A great number of brave and distinguished [Rome] officers perished in the battle of Hadrianople, which equalled in the actual loss, and far surpassed in the fatal consequences, the misfortune which Rome had formerly sustained in the fields of Cannae.
That was Hannibal’s greatest victory over the Romans, 594 years before Adrianople.
… Whatever may have been the just measure of the calamities of Europe, there was reason to fear that the same calamities would soon extend to the peaceful countries of Asia. The sons of the Goths had been judiciously distributed through the cities of the East; and the arts of education were employed to polish, and subdue, the native fierceness of their temper. In the space of about twelve years, their numbers had continually increased; and the children, who, in the first emigration, were sent over the Hellespont, had attained, with rapid growth, the strength and spirit of perfect manhood. It was impossible to conceal from their knowledge the events of the Gothic war; and, as those daring youths had not studied the language of dissimulation, they betrayed their wish, their desire, perhaps their intention, to emulate the glorious example of their fathers. … A formidable tempest of the Barbarians of Germany seemed ready to burst over the provinces of Gaul; … But the effects which were produced by the battle of Hadrianople on the minds of the Barbarians and of the Romans, extended the victory of the former, and the defeat of the latter, far beyond the limits of a single day. A Gothic chief was heard to declare, with insolent moderation, that, for his own part, he was fatigued with slaughter: but that he was astonished how a people, who fled before him like a flock of sheep, could still presume to dispute the possession of their treasures and provinces. …
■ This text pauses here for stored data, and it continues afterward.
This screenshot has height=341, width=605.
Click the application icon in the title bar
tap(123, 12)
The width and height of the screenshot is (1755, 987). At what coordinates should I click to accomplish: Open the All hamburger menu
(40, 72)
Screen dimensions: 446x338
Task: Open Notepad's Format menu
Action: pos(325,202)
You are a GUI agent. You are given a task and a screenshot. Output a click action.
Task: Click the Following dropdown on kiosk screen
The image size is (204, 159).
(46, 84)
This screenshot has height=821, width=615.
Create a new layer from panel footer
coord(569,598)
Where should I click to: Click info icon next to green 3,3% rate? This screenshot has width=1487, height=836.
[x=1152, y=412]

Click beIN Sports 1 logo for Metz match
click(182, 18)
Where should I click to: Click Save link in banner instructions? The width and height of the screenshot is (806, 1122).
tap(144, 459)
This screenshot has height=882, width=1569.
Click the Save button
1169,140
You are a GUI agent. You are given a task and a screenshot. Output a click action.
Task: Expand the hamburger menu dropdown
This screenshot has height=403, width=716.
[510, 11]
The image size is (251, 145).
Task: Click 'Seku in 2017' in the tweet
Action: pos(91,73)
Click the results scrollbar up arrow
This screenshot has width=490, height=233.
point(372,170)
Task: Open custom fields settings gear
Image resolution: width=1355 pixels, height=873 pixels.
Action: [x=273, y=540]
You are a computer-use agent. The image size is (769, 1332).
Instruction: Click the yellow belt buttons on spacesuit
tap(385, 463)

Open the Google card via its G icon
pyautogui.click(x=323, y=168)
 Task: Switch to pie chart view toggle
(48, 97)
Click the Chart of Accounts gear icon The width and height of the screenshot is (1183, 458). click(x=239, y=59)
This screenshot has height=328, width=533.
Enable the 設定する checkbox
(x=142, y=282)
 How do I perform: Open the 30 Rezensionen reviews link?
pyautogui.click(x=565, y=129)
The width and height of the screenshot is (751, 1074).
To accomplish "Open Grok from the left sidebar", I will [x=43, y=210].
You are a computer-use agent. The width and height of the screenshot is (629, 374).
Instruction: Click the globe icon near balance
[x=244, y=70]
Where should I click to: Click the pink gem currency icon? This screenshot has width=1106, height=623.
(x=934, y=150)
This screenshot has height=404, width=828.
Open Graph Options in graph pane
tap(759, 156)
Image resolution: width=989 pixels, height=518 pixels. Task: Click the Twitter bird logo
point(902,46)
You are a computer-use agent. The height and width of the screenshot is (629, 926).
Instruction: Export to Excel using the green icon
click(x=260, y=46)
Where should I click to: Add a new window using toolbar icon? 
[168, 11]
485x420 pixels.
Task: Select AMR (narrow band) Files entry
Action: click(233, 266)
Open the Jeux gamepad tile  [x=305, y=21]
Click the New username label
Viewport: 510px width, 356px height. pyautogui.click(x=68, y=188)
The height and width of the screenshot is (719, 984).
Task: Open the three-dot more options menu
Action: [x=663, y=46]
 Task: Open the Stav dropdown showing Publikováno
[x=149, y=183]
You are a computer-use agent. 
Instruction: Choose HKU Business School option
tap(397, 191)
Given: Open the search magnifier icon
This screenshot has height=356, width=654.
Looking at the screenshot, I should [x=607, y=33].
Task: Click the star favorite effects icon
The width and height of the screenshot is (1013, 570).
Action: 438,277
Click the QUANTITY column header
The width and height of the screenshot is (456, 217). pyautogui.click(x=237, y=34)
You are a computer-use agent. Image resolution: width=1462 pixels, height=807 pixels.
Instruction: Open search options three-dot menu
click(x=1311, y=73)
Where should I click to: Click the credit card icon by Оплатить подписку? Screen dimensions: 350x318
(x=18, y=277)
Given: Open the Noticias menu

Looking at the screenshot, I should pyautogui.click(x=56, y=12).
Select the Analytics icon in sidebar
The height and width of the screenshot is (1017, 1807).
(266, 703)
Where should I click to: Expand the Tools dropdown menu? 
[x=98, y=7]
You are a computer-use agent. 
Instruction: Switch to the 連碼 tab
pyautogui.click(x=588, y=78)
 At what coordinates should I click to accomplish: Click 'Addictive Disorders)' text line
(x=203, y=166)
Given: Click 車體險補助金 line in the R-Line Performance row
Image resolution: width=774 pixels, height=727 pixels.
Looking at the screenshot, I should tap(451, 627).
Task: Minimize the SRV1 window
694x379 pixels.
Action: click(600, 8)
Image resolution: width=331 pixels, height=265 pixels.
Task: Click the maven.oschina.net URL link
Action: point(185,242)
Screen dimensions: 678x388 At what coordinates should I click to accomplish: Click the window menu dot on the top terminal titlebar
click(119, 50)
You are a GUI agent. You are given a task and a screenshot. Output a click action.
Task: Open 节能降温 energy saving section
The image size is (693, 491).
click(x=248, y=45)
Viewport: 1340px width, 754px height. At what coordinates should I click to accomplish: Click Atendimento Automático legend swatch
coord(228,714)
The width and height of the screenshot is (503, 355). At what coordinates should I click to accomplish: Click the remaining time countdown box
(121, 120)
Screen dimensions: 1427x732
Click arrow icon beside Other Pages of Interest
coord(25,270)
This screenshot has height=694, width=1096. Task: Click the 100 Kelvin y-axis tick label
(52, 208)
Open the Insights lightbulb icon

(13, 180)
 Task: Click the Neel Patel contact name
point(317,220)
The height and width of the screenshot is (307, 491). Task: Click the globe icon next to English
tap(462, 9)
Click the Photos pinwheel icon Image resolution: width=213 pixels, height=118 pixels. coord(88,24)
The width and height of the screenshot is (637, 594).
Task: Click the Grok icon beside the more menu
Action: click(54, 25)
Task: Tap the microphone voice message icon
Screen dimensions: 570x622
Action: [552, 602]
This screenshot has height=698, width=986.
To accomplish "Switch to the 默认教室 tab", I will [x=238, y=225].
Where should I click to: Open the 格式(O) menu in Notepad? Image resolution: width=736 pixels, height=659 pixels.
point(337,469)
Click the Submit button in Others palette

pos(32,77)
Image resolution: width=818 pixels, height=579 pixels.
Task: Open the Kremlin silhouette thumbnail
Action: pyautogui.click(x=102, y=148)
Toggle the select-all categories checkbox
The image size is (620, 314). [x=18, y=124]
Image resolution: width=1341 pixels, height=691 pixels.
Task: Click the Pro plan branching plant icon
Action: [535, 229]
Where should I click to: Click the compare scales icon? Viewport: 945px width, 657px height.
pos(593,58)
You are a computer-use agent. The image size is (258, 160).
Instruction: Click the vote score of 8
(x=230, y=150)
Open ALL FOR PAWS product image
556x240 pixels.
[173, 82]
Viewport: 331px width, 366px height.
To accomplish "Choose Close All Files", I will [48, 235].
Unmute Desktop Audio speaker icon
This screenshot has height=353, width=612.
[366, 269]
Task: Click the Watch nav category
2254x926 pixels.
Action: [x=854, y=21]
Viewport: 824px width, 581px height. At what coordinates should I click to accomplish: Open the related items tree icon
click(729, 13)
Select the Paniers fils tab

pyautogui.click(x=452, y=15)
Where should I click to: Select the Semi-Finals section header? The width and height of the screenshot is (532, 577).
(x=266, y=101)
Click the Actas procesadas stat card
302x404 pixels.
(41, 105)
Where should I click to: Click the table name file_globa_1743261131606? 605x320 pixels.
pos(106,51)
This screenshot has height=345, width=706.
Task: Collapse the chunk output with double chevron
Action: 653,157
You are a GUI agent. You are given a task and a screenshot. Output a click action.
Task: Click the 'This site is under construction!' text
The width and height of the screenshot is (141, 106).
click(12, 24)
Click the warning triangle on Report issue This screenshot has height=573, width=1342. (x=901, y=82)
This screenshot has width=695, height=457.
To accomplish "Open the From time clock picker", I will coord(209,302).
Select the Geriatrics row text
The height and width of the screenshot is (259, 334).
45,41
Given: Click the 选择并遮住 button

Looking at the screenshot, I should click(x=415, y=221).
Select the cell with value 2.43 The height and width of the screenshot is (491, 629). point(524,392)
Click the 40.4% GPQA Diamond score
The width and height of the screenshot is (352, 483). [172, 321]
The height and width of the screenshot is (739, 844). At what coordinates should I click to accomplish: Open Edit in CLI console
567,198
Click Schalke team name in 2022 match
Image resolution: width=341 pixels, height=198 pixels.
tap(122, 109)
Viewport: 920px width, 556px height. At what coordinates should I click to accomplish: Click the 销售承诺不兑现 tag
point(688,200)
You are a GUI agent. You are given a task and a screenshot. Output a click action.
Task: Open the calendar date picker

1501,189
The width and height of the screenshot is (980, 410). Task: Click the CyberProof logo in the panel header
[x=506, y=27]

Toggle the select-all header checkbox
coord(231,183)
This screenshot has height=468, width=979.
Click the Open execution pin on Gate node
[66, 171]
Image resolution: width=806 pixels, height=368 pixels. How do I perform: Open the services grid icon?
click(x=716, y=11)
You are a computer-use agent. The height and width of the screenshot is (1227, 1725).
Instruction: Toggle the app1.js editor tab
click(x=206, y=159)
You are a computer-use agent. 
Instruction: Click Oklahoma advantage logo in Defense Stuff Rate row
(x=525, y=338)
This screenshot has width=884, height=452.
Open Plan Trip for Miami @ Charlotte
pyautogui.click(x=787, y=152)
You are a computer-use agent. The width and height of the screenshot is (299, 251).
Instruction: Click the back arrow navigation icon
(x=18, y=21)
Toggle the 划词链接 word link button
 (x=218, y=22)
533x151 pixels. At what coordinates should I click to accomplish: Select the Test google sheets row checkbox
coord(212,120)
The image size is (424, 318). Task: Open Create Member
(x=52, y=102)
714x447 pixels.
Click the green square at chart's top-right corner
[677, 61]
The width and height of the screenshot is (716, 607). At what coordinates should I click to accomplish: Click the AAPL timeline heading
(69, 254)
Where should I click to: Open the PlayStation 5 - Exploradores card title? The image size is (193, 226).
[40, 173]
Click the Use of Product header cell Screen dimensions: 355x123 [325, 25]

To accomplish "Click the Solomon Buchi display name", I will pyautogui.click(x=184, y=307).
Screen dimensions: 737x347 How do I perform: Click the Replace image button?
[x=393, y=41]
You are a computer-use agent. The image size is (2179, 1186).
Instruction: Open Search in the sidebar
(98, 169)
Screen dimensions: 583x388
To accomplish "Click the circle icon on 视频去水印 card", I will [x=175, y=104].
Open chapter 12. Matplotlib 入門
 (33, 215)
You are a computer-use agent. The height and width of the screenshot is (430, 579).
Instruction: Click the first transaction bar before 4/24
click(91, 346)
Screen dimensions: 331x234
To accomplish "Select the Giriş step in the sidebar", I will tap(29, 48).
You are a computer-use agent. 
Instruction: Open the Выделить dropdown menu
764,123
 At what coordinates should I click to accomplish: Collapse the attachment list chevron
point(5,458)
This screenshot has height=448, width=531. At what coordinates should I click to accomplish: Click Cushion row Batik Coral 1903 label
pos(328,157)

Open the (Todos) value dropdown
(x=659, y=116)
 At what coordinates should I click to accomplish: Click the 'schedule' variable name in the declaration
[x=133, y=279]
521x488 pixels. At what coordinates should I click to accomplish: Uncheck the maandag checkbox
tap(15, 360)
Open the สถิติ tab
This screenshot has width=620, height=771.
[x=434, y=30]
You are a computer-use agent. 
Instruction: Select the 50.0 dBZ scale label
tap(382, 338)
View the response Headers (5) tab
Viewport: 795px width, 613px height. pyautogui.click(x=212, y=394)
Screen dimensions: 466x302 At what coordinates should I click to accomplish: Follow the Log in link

Valen’s successor Theodosius the Great (ruled 379-395) stabilized the situation by practicing divide and conquer tactics with the fractious barbarians, recruiting some to uphold his power:
An army of forty thousand Goths was maintained for the perpetual service of the empire of the East; and those haughty troops, who assumed the title of Foederati, or allies, were distinguished by their gold collars, liberal pay, and licentious privileges. Their native courage was improved by the use of arms and the knowledge of discipline; and, while the republic was guarded, or threatened, by the doubtful sword of the Barbarians, the last sparks of the military flame were finally extinguished in the minds of the Romans. Theodosius had the address to persuade his allies, that the conditions of peace, which had been extorted from him by prudence and necessity, were the voluntary expressions of his sincere friendship for the Gothic nation. … The advocates of Theodosius could affirm, with some appearance of truth and reason, that it was impossible to extirpate so many warlike tribes, who were rendered desperate by the loss of their native country; and that the exhausted provinces would be revived by a fresh supply of soldiers and husbandmen.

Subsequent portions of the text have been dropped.